3.4. Cellular Internalization of DOX/BSA NPs
To further study cellular uptake behavior, confocal microscopy was operated to observe the cellular internalization of DOX/BSA NPs by MCF-7 cells. As shown in
Figure 5, not only green fluoresce (FITC-BSA) but also red fluoresce (DOX) can be detected in the cytoplasm and cell nuclei after 4 h of incubation, confirming cell internalization of the DOX/BSA NPs [
33]. By prolonging the incubating time to 8 h, the intensity of both green and red fluoresce became higher, demonstrating MCF-7 cells enhanced the uptake capacity of DOX/BSA NPs.
3.5. In Vitro Cytotoxicity Assays
The in vitro cytotoxicity of BSA NPs in HeLa and MCF-7 cells was assessed by a CCK-8 assay (
Figure 6). Results confirmed that the cytotoxicity of pure blank BSA NPs without embedding DOX was inappreciable in both HeLa and MCF-7 cells even at a high concentration (
Figure 6C). Tumor cell inhibition efficiency of DOX/BSA NPs was further characterized by measuring the half maximal inhibitory concentration (IC
50) to HeLa and MCF-7 cells, respectively.

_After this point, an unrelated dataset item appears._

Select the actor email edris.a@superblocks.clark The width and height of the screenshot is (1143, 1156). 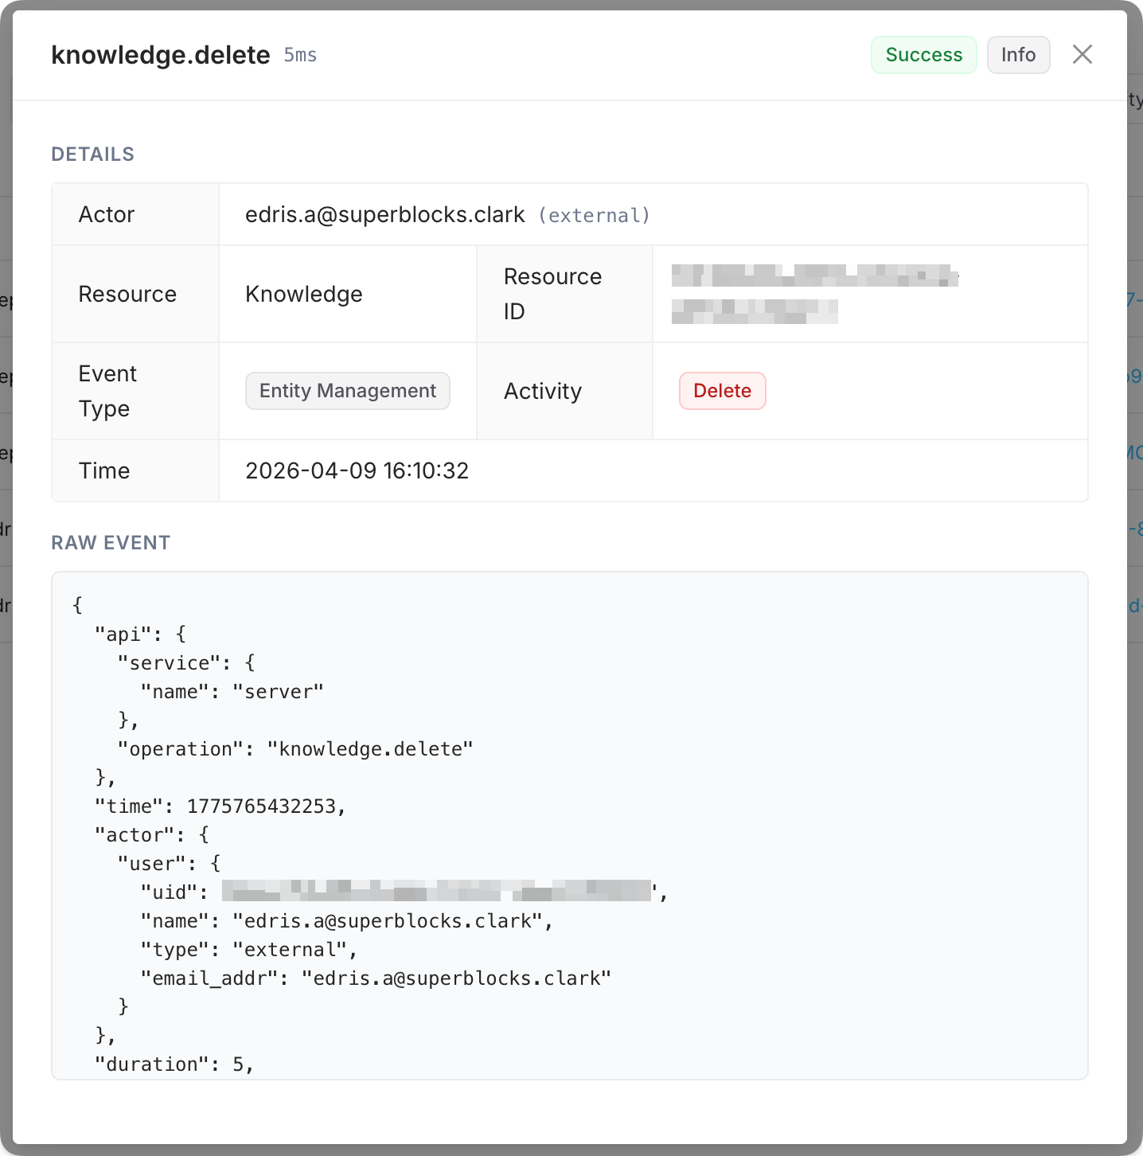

Figure 6A,B indicated that both DOX/BSA NPs and free DOX exhibited dose-dependent cytotoxicity, and the inhibitory effect of DOX/BSA NPs was found parallel with that of free DOX against both types of cells. For both Hela cells and MCF-7 cells, DOX/BSA NPs showed a bit lower cytotoxicity compared to free DOX, which indicated that DOX/BSA NPs had a good biocompatibility. The above results proved that DOX/ BSA NPs could achieve intracellular delivery and the release of DOX to induce effective cytotoxicity against cancer cells.